Ring-necked Parakeet (photo: Fraser Simpson).
News that Defra has commissioned a study into one of our gaudiest non-native avian species, the Ring-necked Parakeet, has prompted concerns in some quarters that another introduced species could be next in the firing line for control measures at some point in the future.
Ring-necked Parakeets are native to the Oriental and northern Afrotropical regions and are perhaps a surprising part of our avifauna. However, their association with suburban parks and gardens ensures that they have few natural predators. Taking readily to garden bird tables, their numbers have grown rapidly in their adopted environment in recent years.
They were added to the BOU British List on the basis of a self-sustaining breeding population in 1983 and have gone from strength to strength since. The British population (based on roost counts) was put at 4,300 at the turn of the Millennium and by the winter of 2001/02 it had increased to 5,900 birds. It seems likely that the British population is now somewhat larger than this and the spread of this exotic parrot seems inescapable.
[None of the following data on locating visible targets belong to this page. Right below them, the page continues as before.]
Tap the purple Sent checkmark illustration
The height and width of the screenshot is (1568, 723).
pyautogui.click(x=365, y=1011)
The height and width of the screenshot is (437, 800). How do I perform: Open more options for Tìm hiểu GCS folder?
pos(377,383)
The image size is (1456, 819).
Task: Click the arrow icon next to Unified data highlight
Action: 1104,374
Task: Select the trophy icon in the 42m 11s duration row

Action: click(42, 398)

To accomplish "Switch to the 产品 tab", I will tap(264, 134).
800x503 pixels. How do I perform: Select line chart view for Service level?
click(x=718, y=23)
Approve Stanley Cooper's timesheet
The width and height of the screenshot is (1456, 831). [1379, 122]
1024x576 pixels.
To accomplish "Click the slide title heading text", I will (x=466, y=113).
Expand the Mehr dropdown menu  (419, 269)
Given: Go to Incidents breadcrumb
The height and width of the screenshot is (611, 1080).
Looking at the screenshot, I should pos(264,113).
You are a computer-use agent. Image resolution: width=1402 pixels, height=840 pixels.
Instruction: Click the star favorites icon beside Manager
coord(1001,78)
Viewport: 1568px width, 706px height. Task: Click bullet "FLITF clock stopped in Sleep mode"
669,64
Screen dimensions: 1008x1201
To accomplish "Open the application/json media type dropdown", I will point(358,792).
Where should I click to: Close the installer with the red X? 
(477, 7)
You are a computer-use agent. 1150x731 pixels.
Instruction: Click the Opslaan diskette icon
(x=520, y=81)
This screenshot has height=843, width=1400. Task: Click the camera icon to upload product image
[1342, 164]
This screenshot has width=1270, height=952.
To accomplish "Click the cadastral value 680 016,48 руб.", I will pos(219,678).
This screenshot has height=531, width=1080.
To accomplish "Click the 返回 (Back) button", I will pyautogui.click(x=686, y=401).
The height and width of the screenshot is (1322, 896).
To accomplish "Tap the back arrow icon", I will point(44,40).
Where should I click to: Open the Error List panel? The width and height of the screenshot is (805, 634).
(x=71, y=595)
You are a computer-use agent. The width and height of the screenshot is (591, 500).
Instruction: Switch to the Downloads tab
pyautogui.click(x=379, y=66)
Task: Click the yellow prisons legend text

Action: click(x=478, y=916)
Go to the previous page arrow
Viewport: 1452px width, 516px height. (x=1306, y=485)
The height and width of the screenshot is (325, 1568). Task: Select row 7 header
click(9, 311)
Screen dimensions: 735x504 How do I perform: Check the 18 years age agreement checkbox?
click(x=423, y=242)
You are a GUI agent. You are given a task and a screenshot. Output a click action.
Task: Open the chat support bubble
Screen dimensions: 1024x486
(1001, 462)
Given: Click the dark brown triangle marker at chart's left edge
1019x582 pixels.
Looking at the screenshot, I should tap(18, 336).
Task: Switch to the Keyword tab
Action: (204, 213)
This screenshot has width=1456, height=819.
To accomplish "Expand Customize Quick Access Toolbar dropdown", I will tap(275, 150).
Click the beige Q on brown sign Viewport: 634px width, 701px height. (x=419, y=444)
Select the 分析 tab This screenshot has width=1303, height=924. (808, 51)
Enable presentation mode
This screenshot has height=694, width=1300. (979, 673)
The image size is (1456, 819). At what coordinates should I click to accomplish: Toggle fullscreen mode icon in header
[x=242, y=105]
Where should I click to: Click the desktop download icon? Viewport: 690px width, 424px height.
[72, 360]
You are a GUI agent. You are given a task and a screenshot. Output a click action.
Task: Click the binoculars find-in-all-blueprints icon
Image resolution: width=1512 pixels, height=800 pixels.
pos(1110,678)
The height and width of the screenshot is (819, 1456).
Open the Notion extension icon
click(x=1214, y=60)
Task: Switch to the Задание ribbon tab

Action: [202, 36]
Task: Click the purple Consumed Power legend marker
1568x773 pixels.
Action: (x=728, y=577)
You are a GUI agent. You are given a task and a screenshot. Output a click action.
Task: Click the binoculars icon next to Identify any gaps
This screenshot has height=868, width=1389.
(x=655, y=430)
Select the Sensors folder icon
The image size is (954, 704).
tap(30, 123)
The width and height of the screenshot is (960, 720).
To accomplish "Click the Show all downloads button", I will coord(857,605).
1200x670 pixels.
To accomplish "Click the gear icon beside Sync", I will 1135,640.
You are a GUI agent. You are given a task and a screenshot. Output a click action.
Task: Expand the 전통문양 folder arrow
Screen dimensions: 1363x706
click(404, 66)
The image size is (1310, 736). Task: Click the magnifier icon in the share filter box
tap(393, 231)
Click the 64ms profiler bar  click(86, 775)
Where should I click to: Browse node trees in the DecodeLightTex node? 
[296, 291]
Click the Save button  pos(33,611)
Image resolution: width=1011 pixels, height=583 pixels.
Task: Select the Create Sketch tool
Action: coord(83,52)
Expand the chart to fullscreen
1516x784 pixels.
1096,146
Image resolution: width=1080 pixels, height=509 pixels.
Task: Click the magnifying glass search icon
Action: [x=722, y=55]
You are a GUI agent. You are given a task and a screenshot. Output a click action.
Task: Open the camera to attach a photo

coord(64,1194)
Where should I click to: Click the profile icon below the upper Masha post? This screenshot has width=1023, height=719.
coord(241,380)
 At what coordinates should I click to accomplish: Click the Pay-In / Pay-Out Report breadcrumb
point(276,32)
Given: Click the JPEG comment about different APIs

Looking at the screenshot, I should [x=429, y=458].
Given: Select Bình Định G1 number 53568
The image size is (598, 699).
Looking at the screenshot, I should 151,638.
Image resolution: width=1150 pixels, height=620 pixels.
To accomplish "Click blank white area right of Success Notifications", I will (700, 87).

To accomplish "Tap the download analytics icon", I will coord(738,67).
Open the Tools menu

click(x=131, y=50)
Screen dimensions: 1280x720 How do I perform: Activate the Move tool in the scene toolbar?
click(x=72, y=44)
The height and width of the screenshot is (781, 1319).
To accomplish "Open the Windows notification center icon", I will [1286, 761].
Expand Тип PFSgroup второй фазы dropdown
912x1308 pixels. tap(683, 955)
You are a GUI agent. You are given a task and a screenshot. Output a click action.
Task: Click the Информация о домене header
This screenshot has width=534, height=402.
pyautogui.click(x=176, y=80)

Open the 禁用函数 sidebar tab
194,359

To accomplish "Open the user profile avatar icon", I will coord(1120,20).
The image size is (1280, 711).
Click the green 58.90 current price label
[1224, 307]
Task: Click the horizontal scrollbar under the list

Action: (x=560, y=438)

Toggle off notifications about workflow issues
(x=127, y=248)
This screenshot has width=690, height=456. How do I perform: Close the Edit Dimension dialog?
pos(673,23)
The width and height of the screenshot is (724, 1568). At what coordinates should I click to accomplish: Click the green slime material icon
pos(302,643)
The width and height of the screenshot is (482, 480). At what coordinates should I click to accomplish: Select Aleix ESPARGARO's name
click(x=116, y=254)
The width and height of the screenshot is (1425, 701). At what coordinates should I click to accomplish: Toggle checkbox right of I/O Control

Their history as a British bird goes back a long way and early reports that free-flying birds were breeding in the wild came from Norfolk as long ago as 1855. This was followed by breeding in Essex in 1930 and then Kent in 1969. The population increase since then has been dramatic. By the early 1980s around 1,000 birds were distributed across 36 10km squares in England and by 1988-91 birds were present in 63 10km squares.
So, should they be embraced as part of our countryside or not? There are worries that they will out-compete native hole-dependent species such as Jackdaws, Stock Doves and woodpeckers. Their fondness for fruit will also put them in conflict with fruit-growers and gardeners. Both the RSPB and Defra have commented that a cull would be a "last resort". Once again this raises the complex question of what should be done with non-native species that are now resident in Britain. Are Ring-necked Parakeets, and other parrots that may establish self-sustaining populations (such as Monk Parakeet, Alexandrine Parakeet and Blue-crowned Parakeet - all of which have bred in recent years), to be welcomed as part of the varied British avifauna or considered a 'threat' to our native birds ?
Ring-necked Parakeet: Should 'alien' species be embraced as part of our wildlife? (photo: Tristan Bantock).
Butler, C. 2006. Breeding parrots in Britain. British Birds 95:345-348.
Baker, H et al. 2006. Population estimates of birds in Great Britain and the United Kingdom. British Birds 99:25-44.